El presidente Gustavo Petro criticó este domingo la detención del académico Miguel Ángel Beltrán en Serbia, advirtiendo sobre presuntas listas negras internacionales basadas en ideología política y rechazando la transferencia de datos biométricos de colombianos al extranjero.
![]()
El presidente Gustavo Petro expresó su rechazo a la retención del profesor colombiano Miguel Ángel Beltrán en Belgrado, Serbia, y cuestionó con firmeza el papel de las autoridades migratorias internacionales. Según el mandatario, la negativa de ingreso del académico evidencia la existencia de “listas negras” que perfilan a los viajeros por sus ideas políticas.
“El gobierno serbio debe explicarle a Colombia por qué detiene a nuestros intelectuales”, escribió Petro a través de su cuenta en X (antes Twitter), calificando el hecho como una grave violación de derechos humanos. Según el jefe de Estado, el caso del profesor Beltrán “demuestra la existencia de listas en las aduanas internacionales, perfiladas por el pensamiento político”.

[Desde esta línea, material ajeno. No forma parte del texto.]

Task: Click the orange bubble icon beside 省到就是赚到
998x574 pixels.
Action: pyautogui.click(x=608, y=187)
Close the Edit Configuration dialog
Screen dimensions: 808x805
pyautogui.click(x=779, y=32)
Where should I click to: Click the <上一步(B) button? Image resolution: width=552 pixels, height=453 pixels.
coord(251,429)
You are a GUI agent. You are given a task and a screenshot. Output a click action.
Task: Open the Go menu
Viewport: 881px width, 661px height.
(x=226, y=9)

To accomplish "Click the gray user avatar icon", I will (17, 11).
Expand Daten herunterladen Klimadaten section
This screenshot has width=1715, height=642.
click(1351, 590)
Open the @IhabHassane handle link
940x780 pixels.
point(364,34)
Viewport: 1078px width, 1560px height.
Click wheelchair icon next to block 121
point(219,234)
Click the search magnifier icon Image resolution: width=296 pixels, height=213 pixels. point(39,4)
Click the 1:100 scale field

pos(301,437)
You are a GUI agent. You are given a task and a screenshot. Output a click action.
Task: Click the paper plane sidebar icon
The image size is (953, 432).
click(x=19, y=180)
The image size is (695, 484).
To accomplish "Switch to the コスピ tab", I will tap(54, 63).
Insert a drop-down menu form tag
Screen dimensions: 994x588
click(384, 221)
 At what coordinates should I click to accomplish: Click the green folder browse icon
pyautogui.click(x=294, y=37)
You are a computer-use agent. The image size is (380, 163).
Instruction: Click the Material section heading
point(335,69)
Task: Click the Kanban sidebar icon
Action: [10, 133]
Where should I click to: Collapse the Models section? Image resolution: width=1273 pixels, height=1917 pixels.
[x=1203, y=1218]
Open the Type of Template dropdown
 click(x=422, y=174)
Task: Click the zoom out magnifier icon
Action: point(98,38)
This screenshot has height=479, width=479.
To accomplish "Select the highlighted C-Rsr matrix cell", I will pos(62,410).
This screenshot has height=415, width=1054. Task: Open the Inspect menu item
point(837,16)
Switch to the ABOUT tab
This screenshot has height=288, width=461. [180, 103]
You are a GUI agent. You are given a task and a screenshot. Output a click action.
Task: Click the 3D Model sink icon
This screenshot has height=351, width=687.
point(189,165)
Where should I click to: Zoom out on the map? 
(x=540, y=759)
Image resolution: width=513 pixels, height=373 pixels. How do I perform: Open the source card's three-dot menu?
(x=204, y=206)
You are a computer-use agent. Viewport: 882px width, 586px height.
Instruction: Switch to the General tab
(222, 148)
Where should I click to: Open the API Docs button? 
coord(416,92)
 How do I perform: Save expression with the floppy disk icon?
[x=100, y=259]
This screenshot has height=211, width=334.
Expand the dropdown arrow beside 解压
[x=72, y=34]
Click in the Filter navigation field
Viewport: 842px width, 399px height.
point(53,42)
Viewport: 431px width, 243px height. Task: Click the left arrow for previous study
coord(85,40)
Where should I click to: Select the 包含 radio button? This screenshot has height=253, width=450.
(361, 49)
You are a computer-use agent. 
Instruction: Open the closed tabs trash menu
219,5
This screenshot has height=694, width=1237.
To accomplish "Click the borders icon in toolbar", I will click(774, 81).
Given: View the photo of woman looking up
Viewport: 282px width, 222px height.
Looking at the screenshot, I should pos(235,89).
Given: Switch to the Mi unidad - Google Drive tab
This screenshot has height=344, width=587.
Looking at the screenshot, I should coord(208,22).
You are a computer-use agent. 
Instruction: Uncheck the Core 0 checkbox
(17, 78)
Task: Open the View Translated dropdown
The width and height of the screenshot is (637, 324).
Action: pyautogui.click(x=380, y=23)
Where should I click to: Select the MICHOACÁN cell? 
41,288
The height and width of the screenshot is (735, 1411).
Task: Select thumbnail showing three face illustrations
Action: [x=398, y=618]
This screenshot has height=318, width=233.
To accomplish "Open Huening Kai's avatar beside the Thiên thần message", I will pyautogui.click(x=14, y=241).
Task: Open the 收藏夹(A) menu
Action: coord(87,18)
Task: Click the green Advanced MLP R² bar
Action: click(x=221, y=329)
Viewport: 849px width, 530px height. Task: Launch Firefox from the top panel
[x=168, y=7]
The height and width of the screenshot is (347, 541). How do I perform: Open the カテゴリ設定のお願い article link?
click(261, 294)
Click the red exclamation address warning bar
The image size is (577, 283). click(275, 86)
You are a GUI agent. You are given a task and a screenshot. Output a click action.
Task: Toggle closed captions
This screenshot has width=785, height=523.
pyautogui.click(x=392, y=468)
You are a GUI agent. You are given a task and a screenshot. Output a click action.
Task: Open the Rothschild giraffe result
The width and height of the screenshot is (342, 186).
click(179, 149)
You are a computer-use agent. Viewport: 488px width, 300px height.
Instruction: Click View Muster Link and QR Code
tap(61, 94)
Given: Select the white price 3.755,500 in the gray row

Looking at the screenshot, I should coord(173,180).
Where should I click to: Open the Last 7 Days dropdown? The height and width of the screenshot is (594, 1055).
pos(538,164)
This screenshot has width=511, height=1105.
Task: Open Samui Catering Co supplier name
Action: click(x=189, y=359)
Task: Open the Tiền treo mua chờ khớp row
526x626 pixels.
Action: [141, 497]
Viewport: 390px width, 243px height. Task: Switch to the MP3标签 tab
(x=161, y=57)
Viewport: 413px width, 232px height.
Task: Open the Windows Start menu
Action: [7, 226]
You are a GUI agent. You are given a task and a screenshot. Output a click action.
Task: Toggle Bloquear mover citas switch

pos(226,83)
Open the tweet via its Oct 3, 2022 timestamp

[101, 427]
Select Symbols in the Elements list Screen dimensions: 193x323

Petro fue más allá al insinuar que tales bases de datos podrían tener origen en el propio Estado colombiano. “Esas listas negras de colombianos perfilados por su pensamiento político solo pudo salir de un gobierno colombiano”, sentenció, exigiendo una investigación profunda sobre el asunto.
![]()
El mandatario aprovechó la situación para reiterar su rechazo a la transferencia de información biométrica de ciudadanos colombianos a otros países. “Usan la persecución contra el crimen para establecer una persecución política”, advirtió, insistiendo en que este tipo de convenios deben ser revisados con urgencia.

El profesor Miguel Ángel Beltrán, reconocido sociólogo y académico, viajaba junto con su esposa e hijos, de 9 y 14 años, cuando fue retenido por las autoridades migratorias serbias. Las autoridades locales determinaron que era “no apto” para ingresar al país, sin ofrecer explicaciones oficiales, lo que ha generado preocupación en sectores académicos y defensores de derechos humanos.
La detención ha reavivado el debate sobre la vigilancia internacional a activistas e intelectuales latinoamericanos, así como sobre la protección de los datos personales de los ciudadanos en el exterior.